By the way, there’s another tracker on The Guardian provided by Experian Marketing Service, a branch of, yes, that Experian: the credit reporting agency. According to Ghostery, the Experian bug collects the same wide array of information as Omniture.
Unless one of the trackers collects your social media details, which is unclear, nothing that’s collected about you contains your name, address or other specifics about you. Put it this way: there’s nothing collected that’s any more or less intrusive than the email or phone metadata that’s collected, anonymized and eventually destroyed by NSA.
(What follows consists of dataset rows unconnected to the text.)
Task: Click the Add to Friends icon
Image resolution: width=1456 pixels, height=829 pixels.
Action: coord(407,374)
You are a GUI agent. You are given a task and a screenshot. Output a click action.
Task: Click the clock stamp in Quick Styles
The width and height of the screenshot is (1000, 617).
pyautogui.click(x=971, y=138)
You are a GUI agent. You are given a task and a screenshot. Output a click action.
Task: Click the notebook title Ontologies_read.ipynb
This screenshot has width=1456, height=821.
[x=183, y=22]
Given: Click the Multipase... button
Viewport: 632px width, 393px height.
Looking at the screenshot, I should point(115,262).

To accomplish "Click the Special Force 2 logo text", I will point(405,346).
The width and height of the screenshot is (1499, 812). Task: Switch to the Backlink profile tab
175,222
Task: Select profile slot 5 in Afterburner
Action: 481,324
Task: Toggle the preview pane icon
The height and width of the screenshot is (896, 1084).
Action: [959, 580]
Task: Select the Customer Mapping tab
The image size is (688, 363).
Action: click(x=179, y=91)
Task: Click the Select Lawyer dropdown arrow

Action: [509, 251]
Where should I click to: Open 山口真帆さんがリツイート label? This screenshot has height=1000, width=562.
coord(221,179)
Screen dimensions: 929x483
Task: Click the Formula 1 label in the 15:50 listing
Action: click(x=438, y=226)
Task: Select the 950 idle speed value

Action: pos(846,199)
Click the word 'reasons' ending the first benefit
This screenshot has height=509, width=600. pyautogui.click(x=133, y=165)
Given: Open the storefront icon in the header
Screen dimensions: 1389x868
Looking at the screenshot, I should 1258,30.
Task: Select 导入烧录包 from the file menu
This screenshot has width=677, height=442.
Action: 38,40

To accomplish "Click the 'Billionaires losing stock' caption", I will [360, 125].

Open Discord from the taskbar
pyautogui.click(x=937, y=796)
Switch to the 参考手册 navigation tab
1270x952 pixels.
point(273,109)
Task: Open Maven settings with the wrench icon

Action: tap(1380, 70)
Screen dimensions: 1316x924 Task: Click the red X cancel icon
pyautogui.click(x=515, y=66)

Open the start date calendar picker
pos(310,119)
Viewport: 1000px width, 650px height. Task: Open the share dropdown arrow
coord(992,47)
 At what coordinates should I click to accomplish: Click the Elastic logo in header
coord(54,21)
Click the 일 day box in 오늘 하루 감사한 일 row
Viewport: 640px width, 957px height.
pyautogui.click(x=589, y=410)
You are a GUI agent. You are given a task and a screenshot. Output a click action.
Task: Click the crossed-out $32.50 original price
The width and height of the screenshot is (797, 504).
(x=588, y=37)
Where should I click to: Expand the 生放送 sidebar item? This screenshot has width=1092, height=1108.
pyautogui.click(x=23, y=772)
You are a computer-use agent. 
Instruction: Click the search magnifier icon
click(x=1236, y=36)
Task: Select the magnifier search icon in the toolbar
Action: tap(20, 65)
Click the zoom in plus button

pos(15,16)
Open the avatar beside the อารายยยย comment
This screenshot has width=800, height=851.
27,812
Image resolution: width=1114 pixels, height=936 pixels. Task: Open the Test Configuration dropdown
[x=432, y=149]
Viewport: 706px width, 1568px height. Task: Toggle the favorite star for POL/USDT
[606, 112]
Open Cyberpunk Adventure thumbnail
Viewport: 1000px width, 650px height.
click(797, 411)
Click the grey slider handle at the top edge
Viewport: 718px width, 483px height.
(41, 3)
Make no mistake, this isn’t perfectly analogous to NSA surveillance. First and foremost, NSA is considerably more secretive, chiefly because it has to be given the astronomically high stakes of international espionage. However, as I’ve written before, it’s purely hypocritical to single out NSA while ignoring corporate invasiveness, especially given how corporations utterly lack the kind of government accountability provided by the Constitution. It defies intellectual honesty to pick and choose which form of surveillance is acceptable and which form is egregious and outrage-worthy — worse yet, it’s highly questionable to at once condemn Google and Facebook for invading our privacy via NSA’s PRISM database, while ignoring the fact that a civil liberties reporter’s very own publication uses Google and Facebook (and dozens of other bugs) to invisibly collect information about its readers, then pays that reporter handsomely with the fruits of said data collection.
In other words, if your goal is to shame other organizations for violating your privacy rights, you’d better make sure your house is in order because, in the final analysis, privacy is privacy.
(By the way, the Snowden t-shirt featured with this article comes from the Wikileaks store. There are three web bugs on that page, including one from Google and one from Omniture.)